Part of the criteria for achieving this award is to help translate knowledge and ideas into their adoption by the wider community, and community engagement was an important component of Professor Brower’s high country research.
“I met people where they were at. I went to campgrounds, yacht clubs and high schools. I also went to a lot of pubs. Sometimes people were receptive, sometimes not – I wasn’t always popular – but if people wanted to hear, I made sure I was there to engage.”
It was a 2005 news story about the Crown’s sale of South Island High Country that first caught her interest to what was happening in the high country.

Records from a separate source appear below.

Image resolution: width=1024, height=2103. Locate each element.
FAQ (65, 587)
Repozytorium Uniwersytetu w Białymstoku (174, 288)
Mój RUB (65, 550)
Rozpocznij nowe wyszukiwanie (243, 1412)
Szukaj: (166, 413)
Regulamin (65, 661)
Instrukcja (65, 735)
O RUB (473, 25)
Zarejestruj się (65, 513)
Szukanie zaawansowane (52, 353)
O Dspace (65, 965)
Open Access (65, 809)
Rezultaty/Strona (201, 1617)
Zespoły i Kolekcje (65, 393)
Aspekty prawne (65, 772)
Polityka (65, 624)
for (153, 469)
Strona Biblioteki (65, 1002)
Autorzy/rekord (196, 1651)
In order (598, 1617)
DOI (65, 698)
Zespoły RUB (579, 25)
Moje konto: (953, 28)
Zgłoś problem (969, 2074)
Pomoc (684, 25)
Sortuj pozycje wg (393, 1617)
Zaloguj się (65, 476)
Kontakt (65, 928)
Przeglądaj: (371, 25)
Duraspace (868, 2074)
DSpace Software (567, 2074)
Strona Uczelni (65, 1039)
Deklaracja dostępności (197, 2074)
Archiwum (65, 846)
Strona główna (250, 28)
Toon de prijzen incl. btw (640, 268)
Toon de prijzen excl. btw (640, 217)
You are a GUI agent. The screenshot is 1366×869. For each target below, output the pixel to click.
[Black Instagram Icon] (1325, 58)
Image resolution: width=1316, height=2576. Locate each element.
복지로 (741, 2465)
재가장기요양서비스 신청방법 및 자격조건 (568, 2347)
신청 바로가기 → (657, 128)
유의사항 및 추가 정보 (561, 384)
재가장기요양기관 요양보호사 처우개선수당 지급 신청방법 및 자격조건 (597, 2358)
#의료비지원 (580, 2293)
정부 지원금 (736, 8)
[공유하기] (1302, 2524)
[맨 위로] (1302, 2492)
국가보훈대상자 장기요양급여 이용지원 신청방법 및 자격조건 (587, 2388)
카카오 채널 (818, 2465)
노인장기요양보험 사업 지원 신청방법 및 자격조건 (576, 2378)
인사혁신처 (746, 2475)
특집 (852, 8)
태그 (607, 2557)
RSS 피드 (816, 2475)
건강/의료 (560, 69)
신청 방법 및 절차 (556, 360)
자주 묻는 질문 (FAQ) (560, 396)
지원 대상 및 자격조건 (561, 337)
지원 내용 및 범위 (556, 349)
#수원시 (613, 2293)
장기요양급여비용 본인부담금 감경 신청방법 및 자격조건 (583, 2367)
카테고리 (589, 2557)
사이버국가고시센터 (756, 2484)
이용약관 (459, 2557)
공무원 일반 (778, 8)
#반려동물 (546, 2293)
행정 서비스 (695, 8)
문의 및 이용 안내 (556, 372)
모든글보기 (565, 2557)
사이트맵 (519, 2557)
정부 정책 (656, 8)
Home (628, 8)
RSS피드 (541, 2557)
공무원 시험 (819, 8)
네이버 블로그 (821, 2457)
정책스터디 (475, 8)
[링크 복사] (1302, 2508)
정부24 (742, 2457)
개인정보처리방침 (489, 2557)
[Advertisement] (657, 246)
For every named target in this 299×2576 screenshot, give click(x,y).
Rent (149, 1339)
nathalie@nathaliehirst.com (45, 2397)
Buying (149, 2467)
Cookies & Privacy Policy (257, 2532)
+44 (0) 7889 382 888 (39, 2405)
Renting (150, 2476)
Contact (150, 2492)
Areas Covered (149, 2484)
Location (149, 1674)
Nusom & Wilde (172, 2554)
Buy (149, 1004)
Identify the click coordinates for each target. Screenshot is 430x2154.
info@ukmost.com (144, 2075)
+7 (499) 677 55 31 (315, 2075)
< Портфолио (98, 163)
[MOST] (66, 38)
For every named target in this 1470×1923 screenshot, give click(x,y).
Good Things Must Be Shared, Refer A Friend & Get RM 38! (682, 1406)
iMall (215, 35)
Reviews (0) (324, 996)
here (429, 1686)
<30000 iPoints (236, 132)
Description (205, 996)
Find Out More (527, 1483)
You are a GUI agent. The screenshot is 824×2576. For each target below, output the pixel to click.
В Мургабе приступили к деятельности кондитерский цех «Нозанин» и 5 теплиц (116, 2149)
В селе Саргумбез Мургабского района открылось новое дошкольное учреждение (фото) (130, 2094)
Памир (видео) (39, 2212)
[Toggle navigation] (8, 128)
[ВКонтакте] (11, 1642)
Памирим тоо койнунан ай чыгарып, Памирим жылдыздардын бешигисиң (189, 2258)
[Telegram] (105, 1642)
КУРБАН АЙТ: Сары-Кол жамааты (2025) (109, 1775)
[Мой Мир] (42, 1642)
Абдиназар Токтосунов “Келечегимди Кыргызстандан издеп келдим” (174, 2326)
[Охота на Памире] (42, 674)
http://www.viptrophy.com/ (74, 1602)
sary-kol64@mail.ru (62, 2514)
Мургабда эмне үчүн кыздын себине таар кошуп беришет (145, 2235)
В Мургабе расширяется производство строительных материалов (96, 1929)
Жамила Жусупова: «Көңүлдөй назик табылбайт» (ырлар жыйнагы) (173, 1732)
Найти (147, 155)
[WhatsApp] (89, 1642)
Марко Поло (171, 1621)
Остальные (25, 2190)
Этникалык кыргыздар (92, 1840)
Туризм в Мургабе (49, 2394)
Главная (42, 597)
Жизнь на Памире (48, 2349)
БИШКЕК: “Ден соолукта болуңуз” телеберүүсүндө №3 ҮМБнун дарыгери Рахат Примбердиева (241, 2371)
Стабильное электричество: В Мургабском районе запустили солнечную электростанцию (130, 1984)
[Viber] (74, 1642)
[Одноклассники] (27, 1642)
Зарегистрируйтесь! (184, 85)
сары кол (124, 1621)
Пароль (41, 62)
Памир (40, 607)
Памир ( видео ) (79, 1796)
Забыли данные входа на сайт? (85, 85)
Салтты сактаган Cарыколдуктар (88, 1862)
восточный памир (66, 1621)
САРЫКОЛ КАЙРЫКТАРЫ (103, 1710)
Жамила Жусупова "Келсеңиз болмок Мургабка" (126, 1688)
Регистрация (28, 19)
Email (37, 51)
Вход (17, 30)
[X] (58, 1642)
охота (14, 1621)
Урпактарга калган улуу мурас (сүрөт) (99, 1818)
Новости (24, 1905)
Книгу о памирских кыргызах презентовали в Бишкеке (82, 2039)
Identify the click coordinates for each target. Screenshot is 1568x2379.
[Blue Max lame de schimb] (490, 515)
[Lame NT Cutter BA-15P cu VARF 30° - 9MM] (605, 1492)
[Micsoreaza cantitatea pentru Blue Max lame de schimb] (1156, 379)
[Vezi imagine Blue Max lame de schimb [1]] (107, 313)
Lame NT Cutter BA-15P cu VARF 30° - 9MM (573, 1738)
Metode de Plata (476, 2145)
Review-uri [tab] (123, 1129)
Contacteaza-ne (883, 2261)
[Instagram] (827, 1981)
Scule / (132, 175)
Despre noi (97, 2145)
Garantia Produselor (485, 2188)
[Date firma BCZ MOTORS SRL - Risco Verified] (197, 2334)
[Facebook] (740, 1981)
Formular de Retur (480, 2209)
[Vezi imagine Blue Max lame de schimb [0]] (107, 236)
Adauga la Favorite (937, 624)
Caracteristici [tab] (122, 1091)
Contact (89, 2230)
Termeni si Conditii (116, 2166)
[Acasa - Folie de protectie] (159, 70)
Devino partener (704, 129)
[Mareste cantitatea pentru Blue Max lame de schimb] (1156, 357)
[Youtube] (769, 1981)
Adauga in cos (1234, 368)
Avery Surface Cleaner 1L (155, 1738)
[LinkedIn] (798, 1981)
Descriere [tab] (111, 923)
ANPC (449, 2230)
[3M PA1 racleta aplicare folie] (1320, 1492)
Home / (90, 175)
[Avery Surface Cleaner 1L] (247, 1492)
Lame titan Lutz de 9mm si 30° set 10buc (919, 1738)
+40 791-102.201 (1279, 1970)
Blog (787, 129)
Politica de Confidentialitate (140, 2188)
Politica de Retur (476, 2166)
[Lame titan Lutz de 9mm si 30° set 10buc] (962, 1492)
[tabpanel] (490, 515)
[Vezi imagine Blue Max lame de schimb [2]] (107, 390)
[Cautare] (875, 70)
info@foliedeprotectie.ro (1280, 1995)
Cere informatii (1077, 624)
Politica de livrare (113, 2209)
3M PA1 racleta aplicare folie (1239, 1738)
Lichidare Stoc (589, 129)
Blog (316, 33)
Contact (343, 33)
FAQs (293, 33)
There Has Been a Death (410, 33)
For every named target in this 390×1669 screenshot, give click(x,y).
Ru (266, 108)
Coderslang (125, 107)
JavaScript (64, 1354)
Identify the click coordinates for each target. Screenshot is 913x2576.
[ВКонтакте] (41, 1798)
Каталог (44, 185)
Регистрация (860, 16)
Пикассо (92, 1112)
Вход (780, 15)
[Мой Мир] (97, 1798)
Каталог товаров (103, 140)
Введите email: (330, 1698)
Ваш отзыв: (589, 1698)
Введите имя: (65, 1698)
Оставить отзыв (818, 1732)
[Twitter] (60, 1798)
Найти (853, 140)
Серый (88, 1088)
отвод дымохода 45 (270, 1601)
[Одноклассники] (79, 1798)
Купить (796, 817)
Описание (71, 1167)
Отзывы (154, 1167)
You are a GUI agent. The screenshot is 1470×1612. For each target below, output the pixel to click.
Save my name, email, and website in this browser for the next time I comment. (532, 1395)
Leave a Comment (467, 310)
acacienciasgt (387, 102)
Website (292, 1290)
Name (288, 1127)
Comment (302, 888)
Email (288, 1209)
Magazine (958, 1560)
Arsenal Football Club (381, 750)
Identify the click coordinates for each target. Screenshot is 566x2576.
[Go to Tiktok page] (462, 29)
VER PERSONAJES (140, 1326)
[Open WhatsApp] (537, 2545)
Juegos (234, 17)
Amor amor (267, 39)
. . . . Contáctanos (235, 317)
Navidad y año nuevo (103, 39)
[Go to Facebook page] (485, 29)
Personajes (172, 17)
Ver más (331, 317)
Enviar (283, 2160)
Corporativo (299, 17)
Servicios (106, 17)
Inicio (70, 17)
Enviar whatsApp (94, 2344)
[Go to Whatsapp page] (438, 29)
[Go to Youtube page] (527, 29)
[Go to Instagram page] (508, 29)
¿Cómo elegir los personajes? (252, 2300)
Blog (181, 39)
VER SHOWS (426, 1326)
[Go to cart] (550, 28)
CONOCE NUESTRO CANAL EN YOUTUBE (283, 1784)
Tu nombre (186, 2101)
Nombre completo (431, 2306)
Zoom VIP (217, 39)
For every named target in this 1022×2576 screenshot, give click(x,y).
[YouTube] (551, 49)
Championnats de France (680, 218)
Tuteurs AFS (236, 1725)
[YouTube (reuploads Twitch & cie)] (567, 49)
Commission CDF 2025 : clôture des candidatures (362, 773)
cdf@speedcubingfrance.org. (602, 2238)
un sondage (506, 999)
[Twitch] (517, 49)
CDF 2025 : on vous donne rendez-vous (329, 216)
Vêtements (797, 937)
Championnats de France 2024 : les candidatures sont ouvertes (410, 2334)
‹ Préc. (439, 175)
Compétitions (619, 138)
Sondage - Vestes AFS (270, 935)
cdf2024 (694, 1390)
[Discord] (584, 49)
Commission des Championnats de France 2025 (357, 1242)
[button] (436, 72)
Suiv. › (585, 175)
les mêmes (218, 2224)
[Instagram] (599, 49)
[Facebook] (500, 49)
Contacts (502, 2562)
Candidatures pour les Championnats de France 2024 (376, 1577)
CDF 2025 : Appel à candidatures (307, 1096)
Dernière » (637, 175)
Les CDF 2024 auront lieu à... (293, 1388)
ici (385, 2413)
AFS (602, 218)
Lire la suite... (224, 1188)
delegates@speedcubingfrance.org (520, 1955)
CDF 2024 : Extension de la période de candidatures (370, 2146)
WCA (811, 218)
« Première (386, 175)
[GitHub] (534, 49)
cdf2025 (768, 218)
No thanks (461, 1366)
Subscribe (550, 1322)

“The Crown was quietly transforming the Southern Alps by privatising land at a loss, with the newly freeholded land on-selling for 500 times what the Crown sold it for,” she says.
“While leaseholders had rights that needed to be compensated, those values appeared to be miscalculated, with the financial outcomes which were bad and even worse biodiversity outcomes.”
There was no other research with aspects of science, law and economics happening at that time, says Professor Brower. “It was deemed a controversial topic.” So much so, that her research prompted the national media to label her a ‘chirpy antichrist’.
Sixteen years after publishing a report concluding that high country tenure review was win-win as advertised, only insofar as the Crown, the taxpayer, and biodiversity agreed to lose, the tenure review process ended and the Crown Pastoral Land Reform Act was passed by Parliament.
“I was elated when I found out the law reform had been axed, but it was tinged with sadness as it had taken 15 years for the Crown to stop selling land at a loss and in that time, the future of the land had changed,” says Professor Brower.
Before coming to New Zealand as a Fulbright Scholar, Professor Brower studied at Yale, and ҕl Berkeley. Her research, and that of her students’, spans everything from the gender pay gap to various questions of conservation and engineering.
Beyond research, she aims to empower her students to change the world. “I want my students go out and make the world a better place, and for them to be able to accomplish their vision for the world and engage with the messy world of politics.”